* Trump signals no new military action against Iran
* EM stocks scale 19-month highs on demand for risky assets
* Chinese equities rise as data shows room for stimulus
* Turkish lira, Russian rouble firm to the dollar
* South Africa’s rand steady ahead of economic data
Jan 9 (Reuters) - Emerging market stocks rose to near 19-month highs on Thursday as Washington and Tehran defused a crisis after Iran’s attack on Iraqi bases housing U.S. soldiers caused no casualties, easing fears of a wider war in the Middle East.
MSCI’s basket of emerging market stocks jumped 1.4% and was on course for its best day in nearly a month, also boosted by a confirmation from Beijing that Vice Premier Liu He would sign a Phase 1 trade deal in Washington next week.
Chinese stocks ended the day about 1% higher, as data showed factory-gate prices fell at a slower pace in December, giving Beijing room for further monetary stimulus.
The MSCI stock index had hit a two-and-a-half week low on Wednesday, when investors fled riskier assets for the safety of gold after Iran retaliated for the killing of commander Qassem Soleimani in a U.S. drone attack last week.
But U.S. President Donald Trump on Wednesday responded with new economic sanctions rather than further military action, while Iranian officials said the missile attack concluded their response to the killing.
“The nightmare scenario of a full-blown war looks to be over and investors can finally breathe a sigh of relief,” said Lukman Otunuga, senior research analyst at FXTM.
“Yet even if a conflict has been averted, the road ahead remains bumpy and investors should remain on standby for further possible retaliatory measures.”
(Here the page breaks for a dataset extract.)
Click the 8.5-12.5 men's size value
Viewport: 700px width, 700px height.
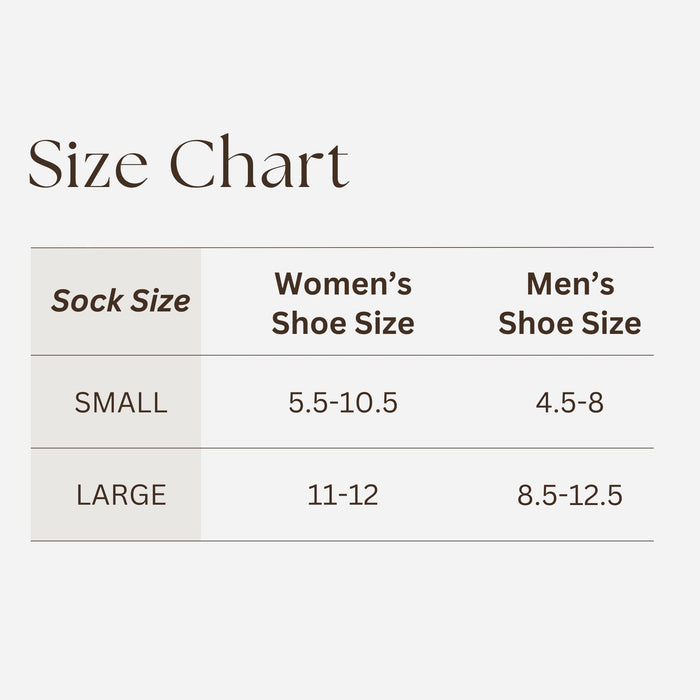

Sending mild jitters through financial markets earlier in the session, two rockets fell on Baghdad’s Green Zone, which houses foreign missions and government buildings. There were no casualties, and no immediate claim of responsibility.
The broad-based optimism also powered a basket of developing world currencies to its highest level since June 2018.
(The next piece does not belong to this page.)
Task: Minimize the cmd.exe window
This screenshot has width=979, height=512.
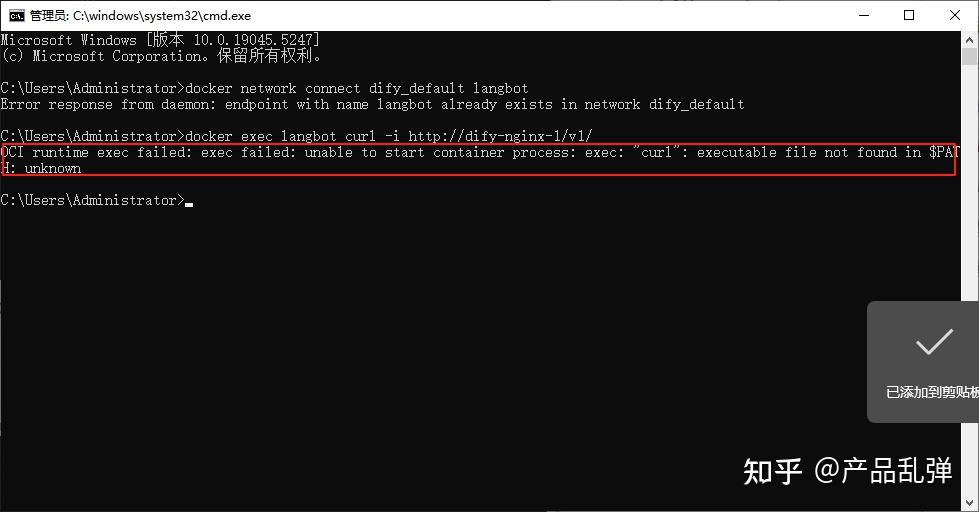Action: click(x=861, y=15)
Turkey’s lira firmed nearly half a percent to the dollar, while the Russian rouble rose for the second straight day, hovering near two-year highs.
Market activity in Russia was expected to increase after the long New Year and Orthodox Christmas holidays from Jan. 1-8.
In South Africa, the rand gained ahead of December business confidence data and November manufacturing figures due later in the day.
The country has been grappling with prolonged power cuts that have dimmed growth outlook after pushing Africa’s most industrialised economy to a technical recession in the first half of last year.
Elsewhere in emerging European economies, the Hungarian forint, the Polish zloty and the Czech crown eased slightly to a firmer euro.